We observed no association between health responsibilities (i.e. whether primary health responsibilities fall under the control of parents or adolescents responsibilities) and weight-loss maintenance. Health responsibility shifted towards being placed upon participants rather than parents among both surgical maintainers and re-gainers across time, as expected, as teens transitioned to early adulthood. Whether the similarities in transition of those responsibilities from parent to adolescent might may have accounted for the lack of association between groups was an able to be determined from this study.

Weight-related QOL has been previously shown to be substantially impaired in adolescents with severe obesity prior to undergoing bariatric surgery compared to youth with normal-weight, overweight, and obesity.31 Comparing the present study with values previously reported in similar populations, the weight-related QOL values observed in the surgical re-gainers are similar to the pre-operative bariatric youth with severe obesity, by contrast the weight-related QOL values of maintainers were similar to that of youth with obesity and overweight. Of additional interest, males tended to have higher overall QOL than females, particularly in the self-esteem domain. Whether these sex differences influenced outcomes or is suggestive of females requiring more intensive social support and behavioral modification post-surgery is worthy of investigation. Higher baseline BMI was also predictive of worse physical function and public distress QOL at FABS5+, suggesting that even with robust weight-loss provided by bariatric surgery issues due to very high BMI prior to surgery persist. We were unable to determine if the higher QOL is a byproduct of weight loss success or if improving weight-related QOL is a mechanism for achieving weight-loss maintenance, though this deserves further investigation.

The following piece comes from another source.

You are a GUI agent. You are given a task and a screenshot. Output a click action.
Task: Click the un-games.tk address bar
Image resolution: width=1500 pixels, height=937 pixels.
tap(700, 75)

The strengths of this study include the long duration of follow-up and direct anthropometric measurement and structured health interviews by trained staff. Limitations include the relatively homogenous population (high female and white representation), which hampers generalizability, and the fact that measures of lifestyle and behavior characteristics were available only at the long-term follow-up visit, precluding us from examining changes over time and addressing whether baseline characteristics predicted weight-loss maintenance. Further the measures of diet and physical activity were based on self- report rather than objective data and as such are subject to reporter bias. Due to the prospective nature of the study we were unable to reliably compare lifestyle and behavioral characteristics between the surgery and comparison groups.

Understanding factors contributing to long-term weight-loss maintenance in the post-bariatric surgery setting is vital in order for clinicians to provide patients and their families with tools necessary to achieve long-term weight success. Other than weight-related QOL, portion size, and eating while bored, for the majority of lifestyle and behavioral characteristics measured we were not able to discern an association with long-term weight-loss maintenance. Future work to elucidate modifiable behavioral and lifestyle characteristics predictive of long-term weight-loss maintenance among adolescents undergoing bariatric surgery should be a priority.

Acknowledgments

Funding: Dr. Rudser and Mr. Kaizer are supported in part by the National Center for Advancing Translational Sciences/NIH (UL1TR000114). The other authors received no funding for this project.

Footnotes

Conflict of interest: Dr. Inge received research grant funding from Ethicon Endosurgery for this project. Dr. Kelly serves as a consultant for Novo Nordisk, Orexigen, and Vivus Pharmaceuticals but does not accept personal or professional income for these activities. Dr. Kelly receives research support in the form of drug/placebo from Astra Zeneca Pharmaceuticals. Dr. Fox serves as a site principal investigator for a clinical trial sponsored by Novo Nordisk Pharmaceuticals. The other authors declare no conflicts of interest. No honorarium, grant, or other form of payment was given to anyone to produce the manuscript.

Financial Disclosure: Dr. Fox receives salary support for her role as a site principal investigator for Novo Nordisk Pharmaceuticals. The other authors have no financial relationships relevant to this article to disclose.